Thousands of firms from then-West Germany and other Western countries subcontracted production to state-controlled firms behind the Iron Curtain, attracted by the low labour costs.

IKEA's investigation was prompted by Swedish and German news media reports that included interviews with former Stasi prison inmates. Some reports said there was evidence of the use of forced labour as early as 1984.

The auditors deployed forensic investigators, compliance experts, historians and journalists to study tens of thousands of documents from Stasi and IKEA company archives, and interviewed hundreds of IKEA staff and former GDR prisoners.

The investigators also looked into media reports that IKEA had produced furniture in communist Cuba using the forced labour of political prisoners.
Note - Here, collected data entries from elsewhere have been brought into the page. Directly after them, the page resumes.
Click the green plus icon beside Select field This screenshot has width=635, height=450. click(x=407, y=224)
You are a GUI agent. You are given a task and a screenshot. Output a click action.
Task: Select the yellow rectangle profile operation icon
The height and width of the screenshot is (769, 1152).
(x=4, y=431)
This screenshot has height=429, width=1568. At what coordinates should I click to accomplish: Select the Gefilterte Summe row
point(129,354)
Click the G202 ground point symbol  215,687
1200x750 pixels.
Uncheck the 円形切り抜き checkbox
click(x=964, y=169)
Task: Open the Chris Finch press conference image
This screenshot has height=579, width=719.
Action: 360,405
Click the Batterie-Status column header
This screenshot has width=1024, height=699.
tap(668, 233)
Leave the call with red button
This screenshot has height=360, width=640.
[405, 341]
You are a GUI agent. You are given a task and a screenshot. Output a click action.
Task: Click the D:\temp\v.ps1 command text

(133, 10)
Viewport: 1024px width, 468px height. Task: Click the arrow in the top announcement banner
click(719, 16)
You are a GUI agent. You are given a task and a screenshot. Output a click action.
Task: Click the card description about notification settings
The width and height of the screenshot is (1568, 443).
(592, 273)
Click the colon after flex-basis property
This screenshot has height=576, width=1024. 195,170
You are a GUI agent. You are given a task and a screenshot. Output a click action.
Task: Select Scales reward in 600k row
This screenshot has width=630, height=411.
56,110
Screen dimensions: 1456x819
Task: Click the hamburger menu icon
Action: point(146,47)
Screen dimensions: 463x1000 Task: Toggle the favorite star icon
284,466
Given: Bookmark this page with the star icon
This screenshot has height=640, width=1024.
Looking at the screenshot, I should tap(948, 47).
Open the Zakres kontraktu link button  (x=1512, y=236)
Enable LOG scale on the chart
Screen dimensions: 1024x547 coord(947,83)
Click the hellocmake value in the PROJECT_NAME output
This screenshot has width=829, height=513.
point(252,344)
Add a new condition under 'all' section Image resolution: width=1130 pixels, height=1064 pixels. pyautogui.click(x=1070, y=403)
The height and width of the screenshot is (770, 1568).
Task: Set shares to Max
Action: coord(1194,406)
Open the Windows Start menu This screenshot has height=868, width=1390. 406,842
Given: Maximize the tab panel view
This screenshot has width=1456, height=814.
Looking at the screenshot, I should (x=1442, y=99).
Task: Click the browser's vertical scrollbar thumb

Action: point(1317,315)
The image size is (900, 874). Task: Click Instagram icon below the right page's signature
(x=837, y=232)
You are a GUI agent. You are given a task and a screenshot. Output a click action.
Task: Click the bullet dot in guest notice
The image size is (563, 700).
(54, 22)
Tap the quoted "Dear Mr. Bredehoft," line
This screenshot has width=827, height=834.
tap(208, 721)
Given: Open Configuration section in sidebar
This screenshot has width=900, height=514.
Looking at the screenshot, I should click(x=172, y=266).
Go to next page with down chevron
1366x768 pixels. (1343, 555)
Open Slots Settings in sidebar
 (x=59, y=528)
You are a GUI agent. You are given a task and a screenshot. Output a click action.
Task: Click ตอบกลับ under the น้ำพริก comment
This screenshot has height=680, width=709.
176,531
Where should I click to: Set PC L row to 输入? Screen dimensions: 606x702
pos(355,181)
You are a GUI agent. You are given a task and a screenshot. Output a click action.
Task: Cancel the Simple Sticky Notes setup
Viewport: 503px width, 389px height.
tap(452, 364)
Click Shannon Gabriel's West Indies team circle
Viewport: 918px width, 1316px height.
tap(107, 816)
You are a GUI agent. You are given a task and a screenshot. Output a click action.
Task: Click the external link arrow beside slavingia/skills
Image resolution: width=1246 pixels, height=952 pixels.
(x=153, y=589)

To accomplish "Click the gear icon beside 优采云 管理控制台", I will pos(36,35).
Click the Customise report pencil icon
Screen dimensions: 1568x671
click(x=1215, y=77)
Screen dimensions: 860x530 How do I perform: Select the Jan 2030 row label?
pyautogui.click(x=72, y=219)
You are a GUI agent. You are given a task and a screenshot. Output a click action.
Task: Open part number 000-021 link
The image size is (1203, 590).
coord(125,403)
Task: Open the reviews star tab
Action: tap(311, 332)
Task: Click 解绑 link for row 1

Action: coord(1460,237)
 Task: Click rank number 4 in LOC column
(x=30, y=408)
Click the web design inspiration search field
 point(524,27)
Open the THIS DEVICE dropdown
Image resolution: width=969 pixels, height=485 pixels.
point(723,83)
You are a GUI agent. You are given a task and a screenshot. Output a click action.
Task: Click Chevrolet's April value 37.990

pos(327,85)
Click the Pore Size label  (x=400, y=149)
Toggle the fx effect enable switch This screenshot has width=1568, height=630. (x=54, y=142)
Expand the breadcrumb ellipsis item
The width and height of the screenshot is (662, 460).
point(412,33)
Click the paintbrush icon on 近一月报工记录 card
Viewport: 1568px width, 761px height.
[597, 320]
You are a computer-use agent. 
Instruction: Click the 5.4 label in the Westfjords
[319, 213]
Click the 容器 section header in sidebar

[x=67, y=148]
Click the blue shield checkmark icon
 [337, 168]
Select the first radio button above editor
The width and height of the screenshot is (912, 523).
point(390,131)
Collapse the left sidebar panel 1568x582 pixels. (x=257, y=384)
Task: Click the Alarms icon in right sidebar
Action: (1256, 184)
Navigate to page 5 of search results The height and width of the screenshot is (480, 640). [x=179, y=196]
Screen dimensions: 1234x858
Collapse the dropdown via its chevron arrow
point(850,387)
But they found this affected only a sample of sofas, which did not meet IKEA's quality standards.

The head of the present-day German federal authority charged with curating the Stasi's archives and investigating its crimes, Roland Jahn, said it was yet to be seen whether IKEA's probe went far enough.

IKEA has 338 stores in 40 countries. Founder Ingvar Kamprad, an 86-year-old billionaire who lives in Switzerland, still controls the group with his family and is no stranger to controversy, having been involved with a Swedish fascist group in the 1940s.

IKEA got into hot water this year for spying on employees in France and air-brushing women out of catalogues meant for Saudi Arabia. (Reporting by Stephen Brown, editing by Gareth Jones and Robert Woodward)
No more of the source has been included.